[Dataset entries]
- - - - - - -

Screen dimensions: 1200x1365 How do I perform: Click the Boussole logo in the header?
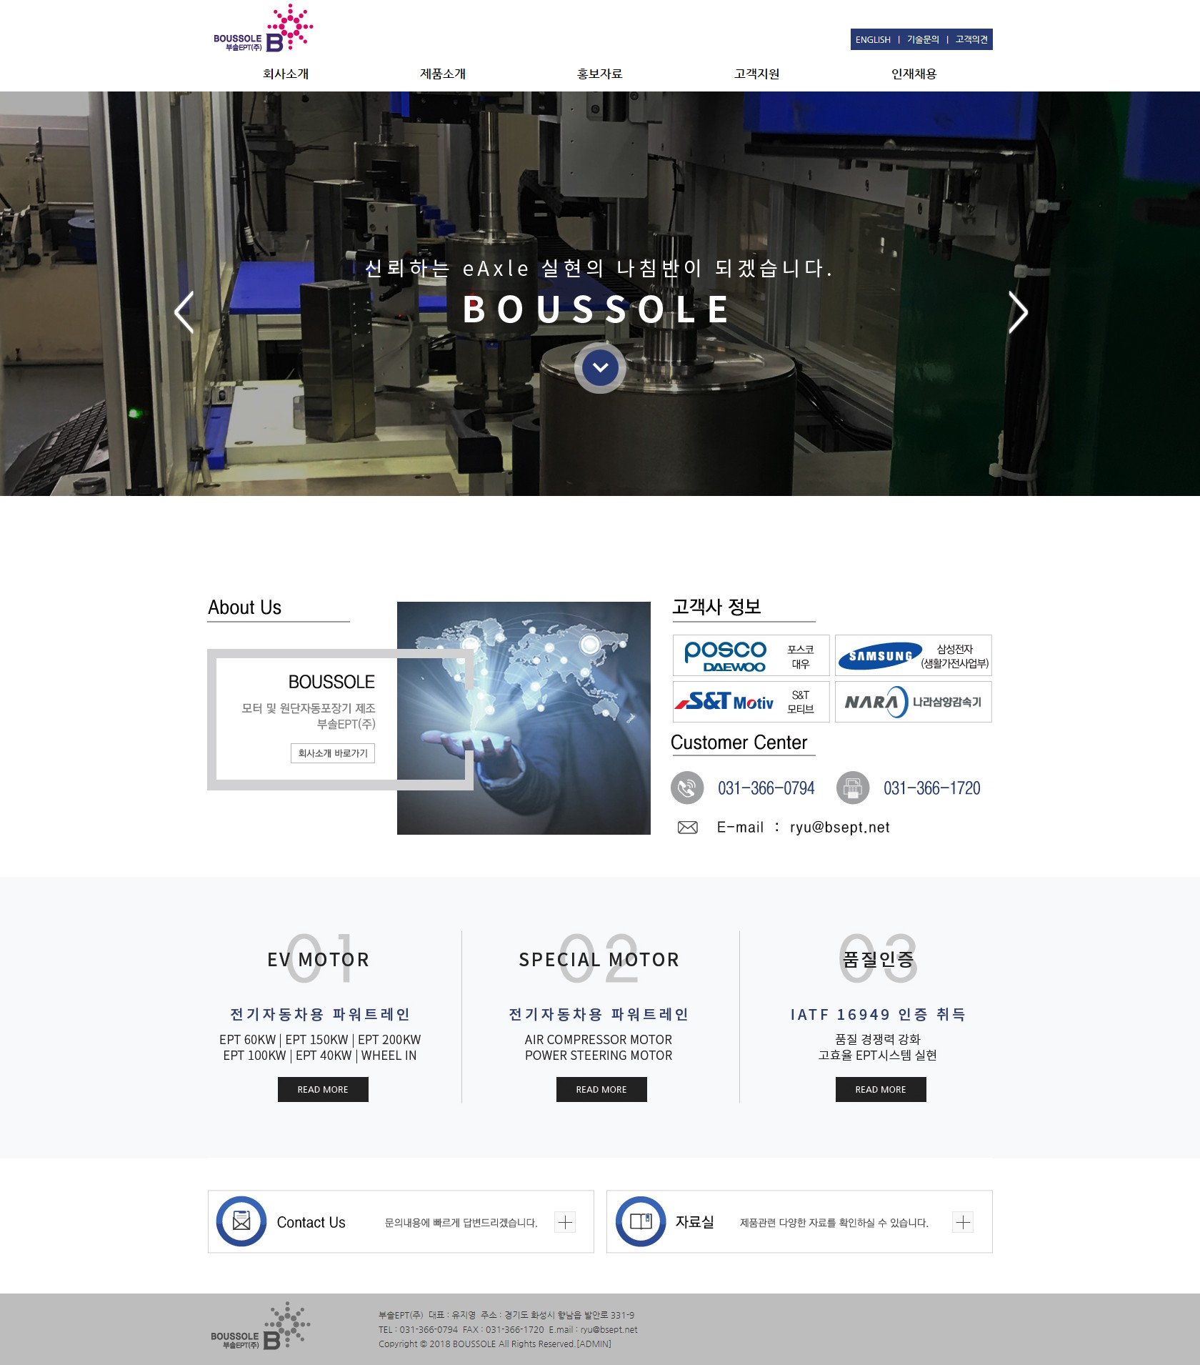(x=263, y=30)
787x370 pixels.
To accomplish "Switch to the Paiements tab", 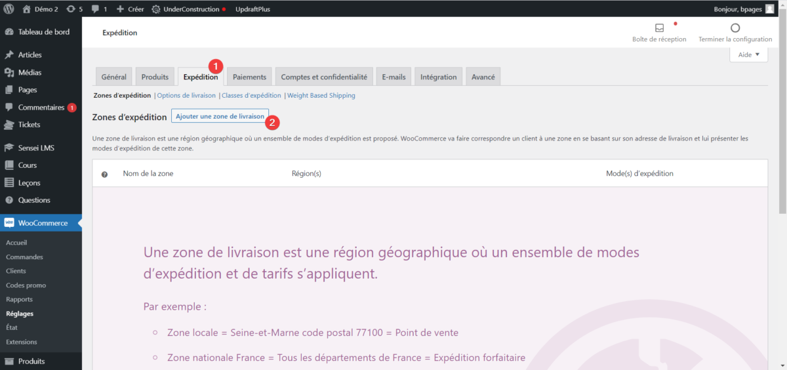I will coord(249,77).
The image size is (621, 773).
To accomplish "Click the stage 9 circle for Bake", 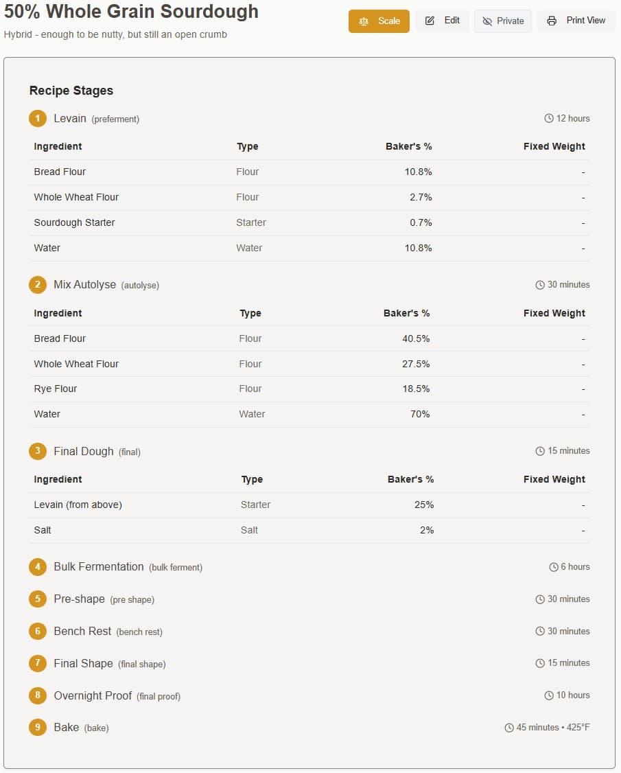I will coord(38,727).
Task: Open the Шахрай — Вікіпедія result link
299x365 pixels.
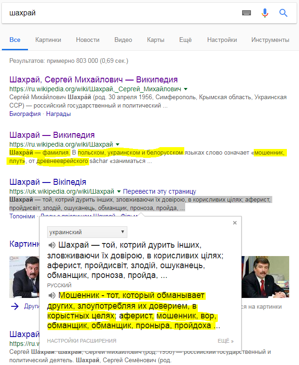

- - - - - - -

[Brief] Print only the lines from the one with "Task: Open the Шахрай — Вікіпедія result link" through the last line of the data above, exactly and with both ends, and please omit any pictures.

[Result of this task]
Task: Open the Шахрай — Вікіпедія result link
299x365 pixels.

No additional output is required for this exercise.